For example, suppose that you grew up in a household where alcohol substance abuse was was the norm. Even as a child, you may have felt a great deal of responsibility for the well-being of your family. You may even have acted as a caretaker to a parent who was incapacitated by alcohol or by substances.
A person growing up in such an environment never really gets the chance to develop a healthy sense of boundaries. Even as an adult, they may take on the role of caretaker to others. They are often taken advantage of; at times, conversely, their boundaries are so rigid that they do not let anyone into their life at all.
As you might guess, until these issues are combatted, a person is likely to experience life as a series of monumental hurdles to overcome. Even when these hurdles are conquered in the short-term, however, their root causes remain. For this reason, learning to cope with problems in a healthy way can be a major step towards overcoming alcohol abuse patterns.
The process of rehabilitation also helps the people around us as much as it allows us to help ourselves. You might be used to the feelings of shame that arise when family members and friends express concern over your behavior.
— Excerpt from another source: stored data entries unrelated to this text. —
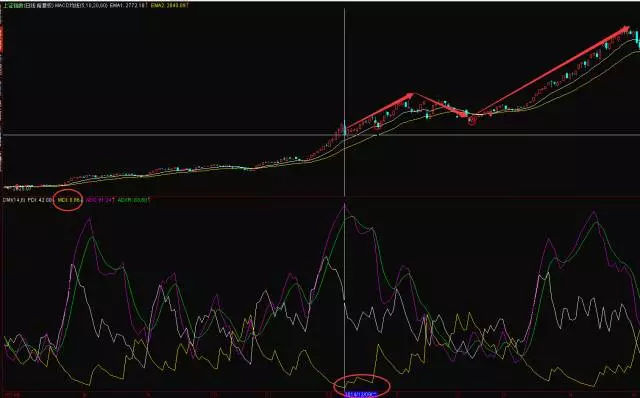Click the green index name label at top-left
Image resolution: width=640 pixels, height=398 pixels.
tap(13, 6)
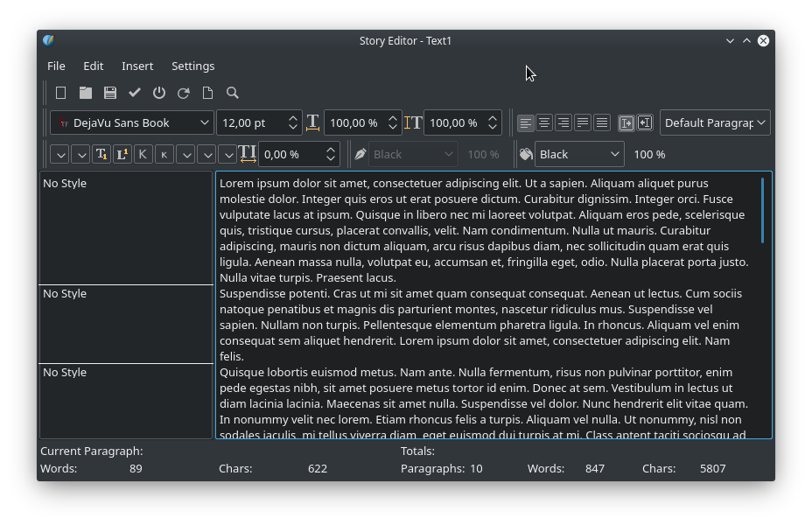The height and width of the screenshot is (525, 812).
Task: Toggle the All Caps K button
Action: click(x=143, y=155)
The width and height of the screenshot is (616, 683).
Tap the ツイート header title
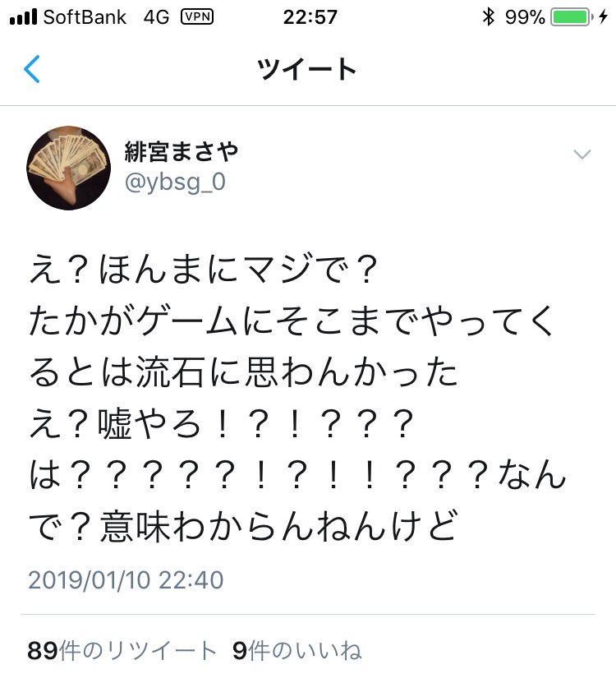click(x=307, y=69)
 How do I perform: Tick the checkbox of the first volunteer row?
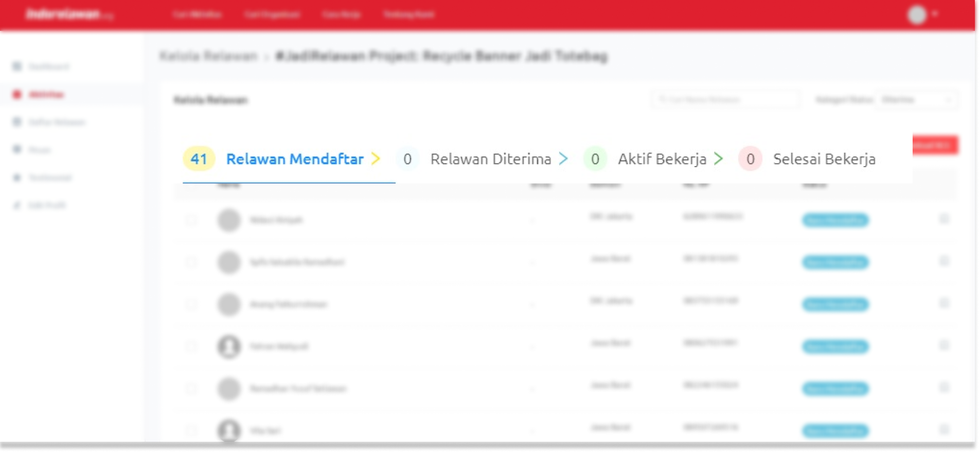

Even if these individuals don’t articulate their fears verbally, you might feel guilty about the changing dynamics of your relationships.
For the family and friends of people struggling with alcohol dependency disorders, life can be confusing. Oftentimes, this is the defining reason that we will have for seeking help. After all, if we can set a good example to our loved ones by our behavior, we’ll be better parents, better spouses, and better friends.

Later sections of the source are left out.